#### Task item:
The required output is the line that contains "This screenshot has width=1280, height=720." plus every line after it in the listing below, copied exactly as it appears.

++++ Data for review

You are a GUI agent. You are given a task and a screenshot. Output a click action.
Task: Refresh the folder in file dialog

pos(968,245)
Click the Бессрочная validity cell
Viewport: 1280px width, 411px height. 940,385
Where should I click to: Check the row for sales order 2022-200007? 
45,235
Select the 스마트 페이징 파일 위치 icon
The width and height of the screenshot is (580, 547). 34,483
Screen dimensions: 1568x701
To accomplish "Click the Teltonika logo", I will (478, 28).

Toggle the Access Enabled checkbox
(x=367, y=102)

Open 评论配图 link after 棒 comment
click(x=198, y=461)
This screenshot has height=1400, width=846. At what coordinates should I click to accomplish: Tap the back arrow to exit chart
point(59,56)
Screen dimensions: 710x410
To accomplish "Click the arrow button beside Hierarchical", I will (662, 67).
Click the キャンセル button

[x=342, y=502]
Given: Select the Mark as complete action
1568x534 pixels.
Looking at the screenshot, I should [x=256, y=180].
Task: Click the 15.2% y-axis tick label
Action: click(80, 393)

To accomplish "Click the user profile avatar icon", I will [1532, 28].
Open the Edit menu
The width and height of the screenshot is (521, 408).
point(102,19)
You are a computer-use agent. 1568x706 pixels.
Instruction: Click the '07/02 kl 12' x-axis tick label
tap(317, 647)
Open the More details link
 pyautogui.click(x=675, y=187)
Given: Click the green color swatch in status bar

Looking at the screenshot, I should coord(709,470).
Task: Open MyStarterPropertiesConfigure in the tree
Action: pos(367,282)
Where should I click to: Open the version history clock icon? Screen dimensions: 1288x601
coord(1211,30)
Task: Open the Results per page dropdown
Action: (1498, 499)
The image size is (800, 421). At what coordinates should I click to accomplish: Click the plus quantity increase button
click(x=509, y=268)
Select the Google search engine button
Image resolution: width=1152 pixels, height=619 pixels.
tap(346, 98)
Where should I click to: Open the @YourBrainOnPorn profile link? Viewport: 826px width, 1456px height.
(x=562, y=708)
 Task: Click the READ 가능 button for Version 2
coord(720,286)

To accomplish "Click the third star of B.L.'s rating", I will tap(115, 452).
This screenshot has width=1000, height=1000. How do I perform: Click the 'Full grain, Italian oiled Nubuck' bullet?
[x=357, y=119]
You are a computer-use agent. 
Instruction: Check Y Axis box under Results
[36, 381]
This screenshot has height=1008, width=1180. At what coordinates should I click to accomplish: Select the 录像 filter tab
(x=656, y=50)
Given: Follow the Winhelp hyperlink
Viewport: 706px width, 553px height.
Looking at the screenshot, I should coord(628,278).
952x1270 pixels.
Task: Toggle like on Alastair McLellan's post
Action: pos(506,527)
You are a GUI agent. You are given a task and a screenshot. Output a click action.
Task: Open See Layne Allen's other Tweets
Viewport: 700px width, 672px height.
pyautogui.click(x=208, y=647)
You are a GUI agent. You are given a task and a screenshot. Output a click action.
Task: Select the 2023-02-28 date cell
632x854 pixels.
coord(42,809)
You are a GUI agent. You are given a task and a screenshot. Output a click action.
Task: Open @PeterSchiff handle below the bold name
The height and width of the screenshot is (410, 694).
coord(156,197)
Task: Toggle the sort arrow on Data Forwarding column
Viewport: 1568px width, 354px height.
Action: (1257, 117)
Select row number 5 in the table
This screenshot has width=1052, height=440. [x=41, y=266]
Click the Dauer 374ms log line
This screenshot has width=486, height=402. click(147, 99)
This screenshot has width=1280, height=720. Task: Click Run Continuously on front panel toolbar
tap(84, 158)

++++++++

#### Result for this task:
This screenshot has width=1280, height=720. Task: Click Run Continuously on front panel toolbar
tap(84, 158)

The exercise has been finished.